● Desafios
[1] Diga se cada afirmação abaixo está de acordo com o texto sobre a acumulação de capital, respondendo sim ou não e citando literalmente as palavras do texto que decidem. (a) Segundo Harvey, a taxa de crescimento informalmente estipulada seria de 3%. (b) Estima-se que o PIB mundial possa atingir US$100 trilhões até meados do século XXI. (c) Entre 1750 e 1850 havia grandes e disseminados excedentes de capital.
[2] De acordo com o texto sobre a acumulação de capital, quem dizia que apenas o "homem veloz" ganha?

Nem tudo está perdido
Com a excessiva financeirização do capital, se ganha muito com juros e investimentos em alta tecnologia, mas apenas, como dizia o geógrafo brasileiro Milton Santos (1926-2001), o “homem veloz” ganha.
Para o geógrafo David Harvey, há uma taxa quase mística de crescimento para uma economia de mercado. Segundo ele, informalmente estipulada desde os primórdios do capitalismo, seria de 3%. Se mantida anualmente, por muito tempo, levaria o capitalismo a encontrar saídas para os períodos de baixa do rendimento acumulado das taxas de retorno do capital (Mais-valia), o que indica, para Harvey, um problema sistêmico do capitalismo, relativo à absorção do excedente do capital.
Onde o capitalista pode investir o capital acumulado para que continue a acumular e a se concentrar nas mãos do capitalista, sem causar a carestia (inflação) que corrói seus patrimônios? A desvalorização patrimonial, pelo sistema capitalista, que protege a propriedade acima de tudo, é evitada com medidas legais e impostas pelo Estado, que é aparelhado pelo capitalista para que ele continue tendo sucesso. Estado mínimo é balela discursiva dos pseudo-liberais que conhecem muito bem os caminhos para manter a rentabilidade do capital, às custas da exploração das pessoas.
Entre 1750 e 1850, segundo Harvey, e podemos estender o período até, talvez, um tanto depois da II Guerra Mundial (anos 1960), o problema acima exposto não era grande porque o capital estava se formando ainda e não havia grandes e disseminados excedentes. Estima-se que até meados deste século XXI, o Produto Interno Bruto (PIB) mundial possa atingir US$100 trilhões. Como manter, assim, saídas rentáveis para esse excedente todo de capital? Como não provocar uma queda brusca nas taxas de acumulação pela inundação de dinheiro que poderá levar a uma queda brusca no valor das moedas fiduciárias (títulos públicos etc.) que, se hoje em dia rendem elevadíssimos lucros aos poucos que as detém, poderão se desvalorizar sobremaneira?

● Dados registrados
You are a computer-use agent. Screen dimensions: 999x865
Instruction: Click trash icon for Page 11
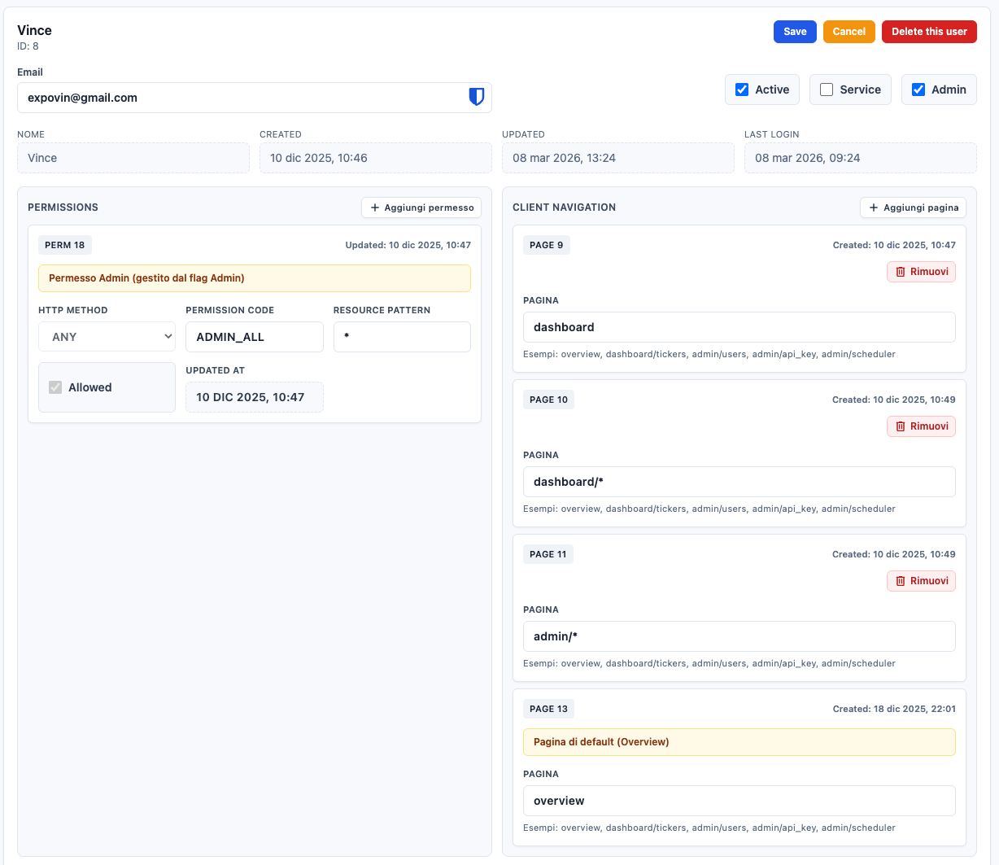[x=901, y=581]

--

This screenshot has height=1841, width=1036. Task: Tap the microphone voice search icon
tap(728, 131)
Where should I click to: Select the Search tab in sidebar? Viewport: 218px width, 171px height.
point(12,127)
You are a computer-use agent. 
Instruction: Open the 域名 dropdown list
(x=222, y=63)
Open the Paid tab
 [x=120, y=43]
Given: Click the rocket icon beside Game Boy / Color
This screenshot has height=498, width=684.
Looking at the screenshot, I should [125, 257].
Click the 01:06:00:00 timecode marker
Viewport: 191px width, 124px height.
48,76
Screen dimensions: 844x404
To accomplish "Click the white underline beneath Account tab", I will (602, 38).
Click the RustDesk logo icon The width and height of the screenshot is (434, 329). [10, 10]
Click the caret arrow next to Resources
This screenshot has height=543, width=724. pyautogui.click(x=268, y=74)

--

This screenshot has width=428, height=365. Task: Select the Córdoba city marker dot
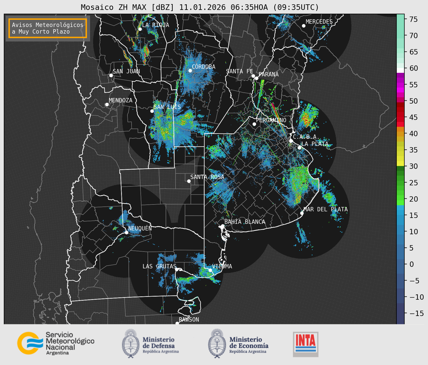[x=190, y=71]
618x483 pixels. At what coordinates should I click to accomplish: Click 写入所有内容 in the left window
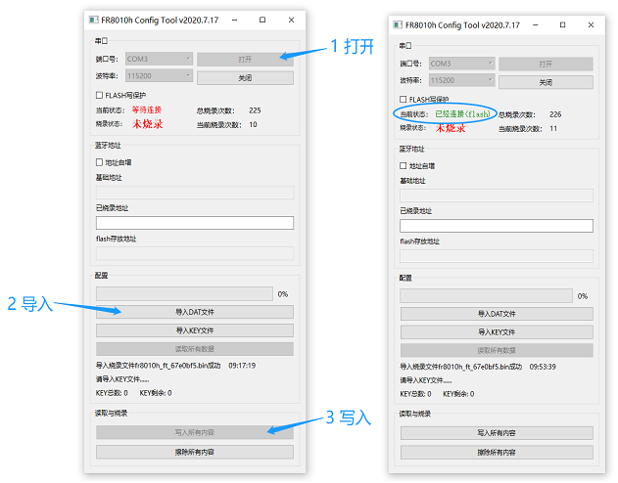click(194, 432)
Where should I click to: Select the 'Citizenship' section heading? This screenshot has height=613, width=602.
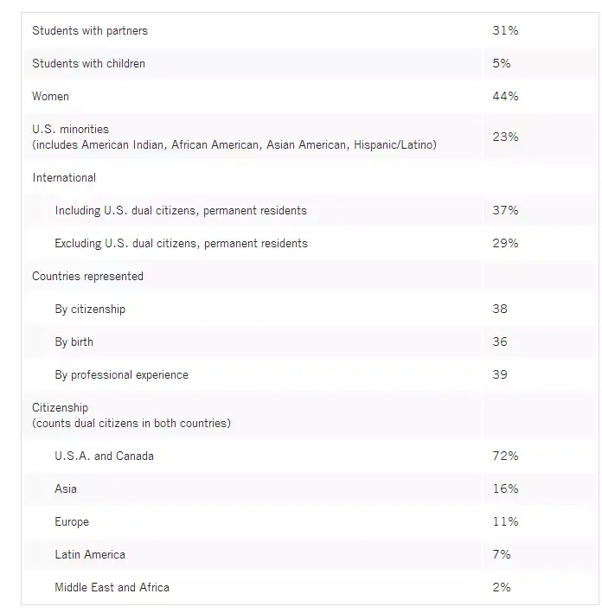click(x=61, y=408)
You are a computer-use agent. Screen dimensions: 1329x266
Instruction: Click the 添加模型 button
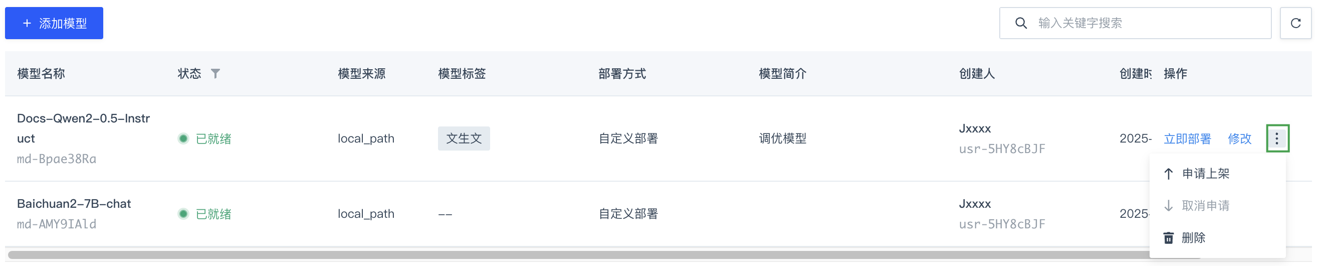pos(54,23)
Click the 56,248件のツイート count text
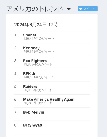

● Respostas em ordem
[1]
(a) Sim: "informalmente estipulada desde os primórdios do capitalismo, seria de 3%".
(b) Sim: "Estima-se que até meados deste século XXI, o Produto Interno Bruto (PIB) mundial possa atingir US$100 trilhões".
(c) Não: "não havia grandes e disseminados excedentes".

[2] O geógrafo brasileiro Milton Santos (1926-2001).